- [ABOUT THIS TASK]: If a line in the entries contains the string "computer", include that line in your answer.

---------- RECORD EXTRACTS ----------

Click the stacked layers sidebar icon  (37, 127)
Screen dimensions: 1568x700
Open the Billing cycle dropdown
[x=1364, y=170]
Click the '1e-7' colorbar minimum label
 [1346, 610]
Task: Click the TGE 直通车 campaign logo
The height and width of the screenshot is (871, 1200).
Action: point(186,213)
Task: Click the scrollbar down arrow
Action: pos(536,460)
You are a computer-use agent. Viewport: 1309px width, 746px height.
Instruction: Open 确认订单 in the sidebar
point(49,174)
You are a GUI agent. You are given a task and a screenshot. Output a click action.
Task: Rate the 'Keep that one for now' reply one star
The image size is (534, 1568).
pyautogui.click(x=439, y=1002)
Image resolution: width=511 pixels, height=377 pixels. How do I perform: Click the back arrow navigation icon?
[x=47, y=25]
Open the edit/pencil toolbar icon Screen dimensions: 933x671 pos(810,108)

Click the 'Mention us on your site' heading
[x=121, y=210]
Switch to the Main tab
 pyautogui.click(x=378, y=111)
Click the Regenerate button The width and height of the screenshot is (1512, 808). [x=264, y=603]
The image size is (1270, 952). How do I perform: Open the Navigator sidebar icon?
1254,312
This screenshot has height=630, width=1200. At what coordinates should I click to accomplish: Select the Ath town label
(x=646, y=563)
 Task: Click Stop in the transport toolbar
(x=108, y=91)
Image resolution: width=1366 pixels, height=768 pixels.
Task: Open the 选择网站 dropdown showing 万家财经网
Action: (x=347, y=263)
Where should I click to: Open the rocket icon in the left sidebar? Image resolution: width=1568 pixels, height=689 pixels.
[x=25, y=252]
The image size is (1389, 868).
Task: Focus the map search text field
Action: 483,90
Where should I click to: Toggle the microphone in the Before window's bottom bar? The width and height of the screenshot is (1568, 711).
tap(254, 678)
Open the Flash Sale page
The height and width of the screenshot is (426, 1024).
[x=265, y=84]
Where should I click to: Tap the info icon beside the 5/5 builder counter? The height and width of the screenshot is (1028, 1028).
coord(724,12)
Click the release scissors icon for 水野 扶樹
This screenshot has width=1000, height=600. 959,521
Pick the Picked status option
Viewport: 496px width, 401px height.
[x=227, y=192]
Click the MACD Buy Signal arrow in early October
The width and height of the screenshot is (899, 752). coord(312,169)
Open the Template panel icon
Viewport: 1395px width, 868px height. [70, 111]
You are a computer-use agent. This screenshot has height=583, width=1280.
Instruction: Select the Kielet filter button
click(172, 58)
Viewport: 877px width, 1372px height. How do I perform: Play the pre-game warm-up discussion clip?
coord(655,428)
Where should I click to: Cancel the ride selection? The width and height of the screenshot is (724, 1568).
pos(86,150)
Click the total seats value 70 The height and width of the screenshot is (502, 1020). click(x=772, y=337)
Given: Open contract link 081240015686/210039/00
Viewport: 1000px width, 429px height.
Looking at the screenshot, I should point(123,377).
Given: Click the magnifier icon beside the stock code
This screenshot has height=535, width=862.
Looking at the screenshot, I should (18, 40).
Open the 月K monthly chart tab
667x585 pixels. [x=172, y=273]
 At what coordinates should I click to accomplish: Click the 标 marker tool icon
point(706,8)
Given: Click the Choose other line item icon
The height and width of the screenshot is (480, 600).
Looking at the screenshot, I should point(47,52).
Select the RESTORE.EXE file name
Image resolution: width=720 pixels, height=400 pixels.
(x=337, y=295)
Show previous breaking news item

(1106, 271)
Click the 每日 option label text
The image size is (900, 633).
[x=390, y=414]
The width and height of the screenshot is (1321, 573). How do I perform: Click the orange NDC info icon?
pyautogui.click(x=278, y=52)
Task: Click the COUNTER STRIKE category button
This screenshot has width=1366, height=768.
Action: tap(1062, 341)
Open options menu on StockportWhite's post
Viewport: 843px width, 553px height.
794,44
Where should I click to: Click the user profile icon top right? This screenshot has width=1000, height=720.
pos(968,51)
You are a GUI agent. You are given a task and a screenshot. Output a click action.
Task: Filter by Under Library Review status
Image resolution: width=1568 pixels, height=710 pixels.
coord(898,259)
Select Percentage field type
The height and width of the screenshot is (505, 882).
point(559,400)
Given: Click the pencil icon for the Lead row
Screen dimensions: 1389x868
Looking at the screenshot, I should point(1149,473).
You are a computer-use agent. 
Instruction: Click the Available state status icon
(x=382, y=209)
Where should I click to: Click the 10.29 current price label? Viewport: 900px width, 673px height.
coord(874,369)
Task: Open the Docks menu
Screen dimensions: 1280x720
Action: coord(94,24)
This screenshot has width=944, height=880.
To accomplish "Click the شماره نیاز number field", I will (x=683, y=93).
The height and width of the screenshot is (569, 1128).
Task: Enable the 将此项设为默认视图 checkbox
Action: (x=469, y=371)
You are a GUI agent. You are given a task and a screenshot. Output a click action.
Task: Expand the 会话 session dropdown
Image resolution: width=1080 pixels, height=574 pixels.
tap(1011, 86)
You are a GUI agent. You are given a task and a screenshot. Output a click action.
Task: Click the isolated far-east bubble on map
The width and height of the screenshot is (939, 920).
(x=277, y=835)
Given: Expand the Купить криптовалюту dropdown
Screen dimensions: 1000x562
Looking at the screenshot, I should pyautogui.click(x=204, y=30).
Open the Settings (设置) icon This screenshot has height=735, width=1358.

----------

- [REPLY TO THE EXERCISE]:
You are a computer-use agent. Viewport: 1309px width, 746px height.
You are a computer-use agent. This screenshot has height=583, width=1280.
You are a computer-use agent. 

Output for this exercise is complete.